* What is required *
Copy out the entries below exactly as they stand, but only from the line containing "Click the user" through the line containing "Click the Highlights".

________________

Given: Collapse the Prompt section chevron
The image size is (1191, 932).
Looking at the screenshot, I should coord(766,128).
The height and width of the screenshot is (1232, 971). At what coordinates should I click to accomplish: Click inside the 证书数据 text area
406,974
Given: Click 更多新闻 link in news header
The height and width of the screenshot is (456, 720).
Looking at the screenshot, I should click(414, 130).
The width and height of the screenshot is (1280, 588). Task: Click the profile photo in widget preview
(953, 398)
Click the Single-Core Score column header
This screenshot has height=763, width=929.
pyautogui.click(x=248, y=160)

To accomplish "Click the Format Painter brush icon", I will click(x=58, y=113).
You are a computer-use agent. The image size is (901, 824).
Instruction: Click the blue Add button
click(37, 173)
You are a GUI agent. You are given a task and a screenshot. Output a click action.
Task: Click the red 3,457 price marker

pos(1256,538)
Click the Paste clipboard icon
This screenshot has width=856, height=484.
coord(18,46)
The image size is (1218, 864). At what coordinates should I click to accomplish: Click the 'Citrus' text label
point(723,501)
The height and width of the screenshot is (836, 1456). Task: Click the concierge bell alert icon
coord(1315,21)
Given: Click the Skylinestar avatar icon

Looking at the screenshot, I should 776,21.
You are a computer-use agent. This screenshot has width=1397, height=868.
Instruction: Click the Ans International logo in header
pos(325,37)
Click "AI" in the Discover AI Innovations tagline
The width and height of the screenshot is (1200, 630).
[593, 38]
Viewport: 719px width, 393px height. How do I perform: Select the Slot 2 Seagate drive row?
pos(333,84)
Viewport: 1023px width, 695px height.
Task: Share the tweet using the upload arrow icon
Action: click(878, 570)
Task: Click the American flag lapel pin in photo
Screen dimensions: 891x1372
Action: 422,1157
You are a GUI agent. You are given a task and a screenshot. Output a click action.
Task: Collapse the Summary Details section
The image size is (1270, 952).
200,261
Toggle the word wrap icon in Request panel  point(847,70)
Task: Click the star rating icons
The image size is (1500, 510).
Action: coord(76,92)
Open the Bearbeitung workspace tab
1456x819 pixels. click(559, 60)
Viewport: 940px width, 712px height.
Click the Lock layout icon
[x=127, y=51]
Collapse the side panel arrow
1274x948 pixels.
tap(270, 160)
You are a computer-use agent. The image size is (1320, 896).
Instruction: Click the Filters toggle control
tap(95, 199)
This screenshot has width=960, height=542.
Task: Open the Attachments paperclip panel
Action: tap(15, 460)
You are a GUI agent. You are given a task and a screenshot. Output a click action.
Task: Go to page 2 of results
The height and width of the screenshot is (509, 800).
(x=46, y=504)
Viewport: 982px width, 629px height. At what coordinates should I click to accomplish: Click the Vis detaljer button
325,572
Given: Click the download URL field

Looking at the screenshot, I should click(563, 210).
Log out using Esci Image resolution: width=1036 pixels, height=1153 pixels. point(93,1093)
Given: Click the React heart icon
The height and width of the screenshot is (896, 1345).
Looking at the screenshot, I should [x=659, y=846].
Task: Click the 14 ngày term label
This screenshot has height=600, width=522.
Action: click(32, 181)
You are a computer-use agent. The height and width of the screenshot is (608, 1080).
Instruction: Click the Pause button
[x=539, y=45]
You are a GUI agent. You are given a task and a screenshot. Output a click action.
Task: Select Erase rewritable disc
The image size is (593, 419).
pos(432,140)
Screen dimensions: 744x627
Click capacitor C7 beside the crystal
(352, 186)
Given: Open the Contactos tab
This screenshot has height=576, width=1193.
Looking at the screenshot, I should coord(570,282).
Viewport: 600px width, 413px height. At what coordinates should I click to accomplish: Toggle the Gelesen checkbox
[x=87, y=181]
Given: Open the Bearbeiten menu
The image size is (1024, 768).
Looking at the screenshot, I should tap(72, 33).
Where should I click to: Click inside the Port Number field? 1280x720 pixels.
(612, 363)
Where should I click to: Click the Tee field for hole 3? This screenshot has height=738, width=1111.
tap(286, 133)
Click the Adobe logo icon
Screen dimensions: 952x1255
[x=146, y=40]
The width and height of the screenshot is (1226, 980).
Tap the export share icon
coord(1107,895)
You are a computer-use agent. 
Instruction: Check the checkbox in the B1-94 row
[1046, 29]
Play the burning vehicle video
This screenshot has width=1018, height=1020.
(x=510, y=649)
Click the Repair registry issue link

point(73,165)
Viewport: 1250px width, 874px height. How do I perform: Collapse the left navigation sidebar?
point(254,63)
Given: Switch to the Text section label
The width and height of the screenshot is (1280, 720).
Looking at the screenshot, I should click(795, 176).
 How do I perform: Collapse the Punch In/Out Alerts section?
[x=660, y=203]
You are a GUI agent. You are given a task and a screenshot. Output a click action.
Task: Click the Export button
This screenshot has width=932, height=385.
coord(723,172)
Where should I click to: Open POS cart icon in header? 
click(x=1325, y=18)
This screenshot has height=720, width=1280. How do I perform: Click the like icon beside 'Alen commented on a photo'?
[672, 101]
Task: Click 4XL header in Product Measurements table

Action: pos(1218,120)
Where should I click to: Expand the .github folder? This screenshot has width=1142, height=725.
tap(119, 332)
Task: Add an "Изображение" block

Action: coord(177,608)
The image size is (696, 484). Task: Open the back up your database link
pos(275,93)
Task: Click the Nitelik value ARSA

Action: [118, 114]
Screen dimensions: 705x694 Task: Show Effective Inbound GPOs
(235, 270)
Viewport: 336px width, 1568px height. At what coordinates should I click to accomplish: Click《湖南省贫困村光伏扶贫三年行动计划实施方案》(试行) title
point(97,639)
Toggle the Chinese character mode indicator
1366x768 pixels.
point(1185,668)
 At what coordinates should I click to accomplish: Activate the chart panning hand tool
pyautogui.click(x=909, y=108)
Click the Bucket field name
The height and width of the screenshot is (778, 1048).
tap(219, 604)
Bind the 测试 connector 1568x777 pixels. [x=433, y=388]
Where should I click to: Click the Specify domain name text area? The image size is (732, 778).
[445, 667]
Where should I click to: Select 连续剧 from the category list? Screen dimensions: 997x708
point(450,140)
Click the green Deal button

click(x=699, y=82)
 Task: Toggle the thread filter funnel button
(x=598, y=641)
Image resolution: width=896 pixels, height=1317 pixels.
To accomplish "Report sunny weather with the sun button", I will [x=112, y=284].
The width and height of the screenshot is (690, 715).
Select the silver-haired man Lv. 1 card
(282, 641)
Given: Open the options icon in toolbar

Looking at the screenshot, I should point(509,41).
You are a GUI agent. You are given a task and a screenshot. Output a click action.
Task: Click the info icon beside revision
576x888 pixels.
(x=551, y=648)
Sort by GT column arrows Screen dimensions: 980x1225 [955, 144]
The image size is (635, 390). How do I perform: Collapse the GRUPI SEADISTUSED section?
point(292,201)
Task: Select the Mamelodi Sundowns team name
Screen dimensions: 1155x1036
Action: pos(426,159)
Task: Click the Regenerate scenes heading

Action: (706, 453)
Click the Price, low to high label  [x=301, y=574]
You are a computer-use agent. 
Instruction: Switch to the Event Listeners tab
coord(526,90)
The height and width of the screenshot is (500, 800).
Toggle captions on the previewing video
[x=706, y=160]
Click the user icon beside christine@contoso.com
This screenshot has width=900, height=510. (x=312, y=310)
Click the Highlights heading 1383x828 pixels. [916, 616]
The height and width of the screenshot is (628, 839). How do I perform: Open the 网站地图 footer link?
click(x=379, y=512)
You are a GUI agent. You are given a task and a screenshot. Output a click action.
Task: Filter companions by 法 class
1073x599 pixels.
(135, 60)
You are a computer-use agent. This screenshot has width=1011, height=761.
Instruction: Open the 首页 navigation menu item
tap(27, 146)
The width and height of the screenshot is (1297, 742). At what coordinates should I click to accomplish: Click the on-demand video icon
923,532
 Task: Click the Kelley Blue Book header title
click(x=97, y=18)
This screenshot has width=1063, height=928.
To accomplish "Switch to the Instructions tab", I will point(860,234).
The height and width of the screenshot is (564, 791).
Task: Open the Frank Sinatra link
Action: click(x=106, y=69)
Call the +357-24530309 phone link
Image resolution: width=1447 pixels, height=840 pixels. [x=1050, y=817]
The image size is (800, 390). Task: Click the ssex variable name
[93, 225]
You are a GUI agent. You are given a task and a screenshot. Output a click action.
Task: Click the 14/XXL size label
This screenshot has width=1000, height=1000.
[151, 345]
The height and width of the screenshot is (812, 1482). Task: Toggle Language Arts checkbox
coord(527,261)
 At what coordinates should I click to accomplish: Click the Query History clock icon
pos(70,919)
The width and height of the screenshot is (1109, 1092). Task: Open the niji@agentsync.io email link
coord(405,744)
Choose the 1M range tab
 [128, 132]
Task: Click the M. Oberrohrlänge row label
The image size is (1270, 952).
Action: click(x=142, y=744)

________________

* Expected answer *
Click the user icon beside christine@contoso.com
This screenshot has width=900, height=510. (x=312, y=310)
Click the Highlights heading 1383x828 pixels. [916, 616]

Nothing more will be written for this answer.